— Written request —
Render every one of the rows below as a two-column CSV with the headers "input" and "output". Each row takes one line, with its text and its answer each in a single quoted field, line breaks replaced by spaces, and the pictures left out.

::: Exercise data

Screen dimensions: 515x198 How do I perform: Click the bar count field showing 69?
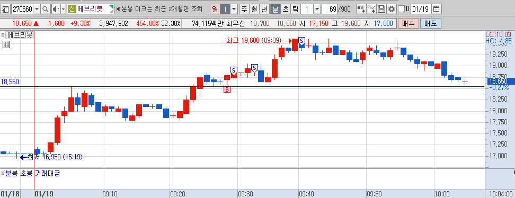(330, 9)
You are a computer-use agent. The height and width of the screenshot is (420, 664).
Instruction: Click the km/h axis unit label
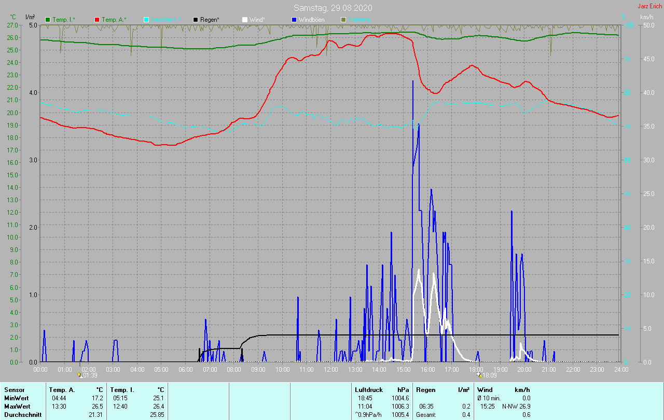click(x=646, y=17)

::::::

— Exercise response —
input,output
"Screen dimensions: 515x198 How do I perform: Click the bar count field showing 69?","(330, 9)"
"You are a computer-use agent. The height and width of the screenshot is (420, 664). Instruction: Click the km/h axis unit label","click(x=646, y=17)"